Uma flora intestinal “saudável” parece ajudar os doentes na luta contra o cancro. Uma composição intestinal pouco equilibrada, por outro lado, influencia negativamente a actividade das células imunitárias e poderia impedir uma resposta à terapia. Há muitas evidências que sugerem que o microbioma intestinal deve ser considerado ao avaliar a intervenção terapêutica, uma vez que exerce uma forte influência sobre o sistema imunitário.
Tudo ainda é muito experimental, dizem alguns. É isso mesmo. O intestino é também apenas uma das muitas razões possíveis para uma não-resposta. Numerosos outros biomarcadores estão a ser pesquisados e já estão consideravelmente avançados no seu uso terapêutico (por exemplo, níveis de expressão PD-L1 no tumor). A Universidade de Zurique também informou sobre possíveis novos biomarcadores no sangue no início do ano [4]. Se alguma vez será possível utilizar o intestino como biomarcador continua a ser questionável devido à imensa complexidade do microbioma. Os três estudos também apontam para a existência de diferentes bactérias que desempenham um papel na resposta. É provável que os esforços de normalização se revelem difíceis; muitos processos são simplesmente ainda pouco claros.
No entanto, a actividade de investigação nesta área é elevada, e os três novos estudos atingem um acorde que já foi mantido durante algum tempo por relatórios científicos. E abordam uma questão clínica importante, a da manipulação. Os não-respondedores podem ser “convertidos” em respondedores? Um transplante de fezes como nos estudos acima mencionados seria concebível, mas também pode ser mais simples. O microbioma humano é certamente um factor de risco modificável. Mesmo uma dieta ou tomar anti/robióticos pode fazer uma grande diferença. Os primeiros ensaios clínicos estão agora em preparação.

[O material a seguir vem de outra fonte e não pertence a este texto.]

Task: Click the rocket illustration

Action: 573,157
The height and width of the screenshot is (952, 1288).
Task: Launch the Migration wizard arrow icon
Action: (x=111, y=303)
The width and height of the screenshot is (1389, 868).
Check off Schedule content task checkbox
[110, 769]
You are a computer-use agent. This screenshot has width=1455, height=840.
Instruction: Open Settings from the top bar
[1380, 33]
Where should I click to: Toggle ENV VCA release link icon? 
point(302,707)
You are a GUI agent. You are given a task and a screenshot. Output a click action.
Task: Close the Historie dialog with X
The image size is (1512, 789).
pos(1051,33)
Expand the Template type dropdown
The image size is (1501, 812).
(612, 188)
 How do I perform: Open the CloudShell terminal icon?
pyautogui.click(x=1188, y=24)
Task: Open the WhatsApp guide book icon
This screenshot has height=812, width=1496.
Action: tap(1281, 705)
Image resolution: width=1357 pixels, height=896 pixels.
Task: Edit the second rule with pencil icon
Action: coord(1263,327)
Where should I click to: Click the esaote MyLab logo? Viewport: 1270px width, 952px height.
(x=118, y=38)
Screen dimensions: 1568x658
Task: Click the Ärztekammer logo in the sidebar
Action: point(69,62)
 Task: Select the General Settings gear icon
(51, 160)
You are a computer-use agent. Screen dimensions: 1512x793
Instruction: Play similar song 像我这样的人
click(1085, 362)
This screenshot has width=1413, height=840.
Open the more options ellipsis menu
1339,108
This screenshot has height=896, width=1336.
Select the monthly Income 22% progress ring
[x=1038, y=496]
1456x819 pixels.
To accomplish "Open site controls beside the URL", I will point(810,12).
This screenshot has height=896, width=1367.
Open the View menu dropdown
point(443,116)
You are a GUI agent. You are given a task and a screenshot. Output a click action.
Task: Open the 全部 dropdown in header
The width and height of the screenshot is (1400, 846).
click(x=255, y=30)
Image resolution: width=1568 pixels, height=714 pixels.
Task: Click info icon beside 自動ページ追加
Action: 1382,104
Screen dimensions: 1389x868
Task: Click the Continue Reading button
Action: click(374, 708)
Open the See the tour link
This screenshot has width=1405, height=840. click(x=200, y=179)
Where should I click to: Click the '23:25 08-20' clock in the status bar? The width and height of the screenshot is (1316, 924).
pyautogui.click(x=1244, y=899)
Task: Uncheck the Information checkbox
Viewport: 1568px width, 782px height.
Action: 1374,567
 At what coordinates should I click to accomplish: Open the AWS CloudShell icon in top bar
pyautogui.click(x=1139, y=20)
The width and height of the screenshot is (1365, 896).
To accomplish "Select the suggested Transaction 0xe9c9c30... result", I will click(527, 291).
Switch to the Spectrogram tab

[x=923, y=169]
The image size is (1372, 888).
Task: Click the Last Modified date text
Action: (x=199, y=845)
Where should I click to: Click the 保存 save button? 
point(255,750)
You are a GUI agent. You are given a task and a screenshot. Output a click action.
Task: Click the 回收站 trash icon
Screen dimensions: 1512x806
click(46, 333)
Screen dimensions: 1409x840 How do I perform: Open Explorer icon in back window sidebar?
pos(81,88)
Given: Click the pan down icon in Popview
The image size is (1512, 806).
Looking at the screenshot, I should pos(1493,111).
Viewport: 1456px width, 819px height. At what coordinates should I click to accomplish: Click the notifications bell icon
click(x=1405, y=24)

Uma tentativa de combinar, por exemplo, bifidobactérias em forma de cápsula e inibidores de PD-1 para observar a resposta após a colonização com bactérias “benéficas” parece bastante viável por enquanto. Poderá ser possível reunir outras comunidades microbianas sintéticas no futuro para optimizar a resposta dos doentes à imunoterapia.
Literatura:
- Routy B, et al: Science 2018; 359(6371): 91-97.
- Gopalakrishnan V, et al: Science 2018; 359(6371): 97-103.
- Matson V, et al: Science 2018; 359(6371): 104-108.
- Krieg C, et al.: Nature Medicine 2018. DOI: 10.1038/nm.4466.